Gum disease is an inflammation of the gum line that can progress to affect the bone that surrounds and supports your teeth. While you can have gum disease and not know it, the most common symptoms are:
- Gums that bleed easily
- Red, swollen, tender gums
- Gums that have pulled away from the teeth
- Persistent bad breath or bad taste
- Pus between your teeth and gums
- Permanent teeth that are loose or separating
- Any change in the way your teeth fit together when you bite
- Any change in the fit of partial dentures
Types of Gum Disease
There are three stages of gum disease: gingivitis, periodontitis, and advanced periodontitis.
- Gingivitis: Gingivitis is a treatable and reversible form of gum disease. It is the first and mildest stage.
- Periodontitis: Periodontitis is caused by bacteria that attach to the teeth at the gum line and result in an infection. Your body tries to fight the infection. Some of the substances that your body produces can be harmful. They damage the jawbone and the ligament around the teeth.

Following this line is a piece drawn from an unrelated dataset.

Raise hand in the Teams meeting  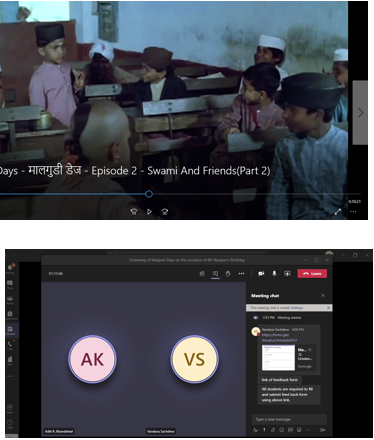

- Advanced Periodontitis: If this process continues, the teeth become loose. Pockets form between the teeth and gums. These pockets are places where more bacteria grow. If your periodontitis is not treated, your teeth can become loose and even fall out.
Causes of Gum Disease
Gum disease occurs when plaque that is constantly forming on your teeth accumulates and hardens over time. The bacteria found in this buildup causes damage to the gum tissue. Poor oral hygiene, such as infrequent brushing and flossing, along with irregular visits to our Fairhope, AL dental office, are the most common causes of gingivitis. According to the American Academy of Periodontology, factors such as smoking or chewing tobacco, stress, inadequate nutrition, pregnancy, diabetes, puberty, substance abuse, autoimmune diseases, and certain medications contribute to increased risk for developing gum disease.
Preventing Gum Disease
The most important step is to visit Deese Dentistry on a regular basis. A thorough professional cleaning and checkup followed by good home care are usually enough to reverse gingivitis. For adequate home care, the American Dental Association recommends that you brush your teeth twice per day with an antimicrobial toothpaste and use an interdental aid such as floss at least daily. Do not forget to brush your tongue! Your mouth should be at its cleanest right before going to bed. There is no disruption to the growing bacteria in your mouth while sleeping; therefore, this is the time that bacteria can do the most damage.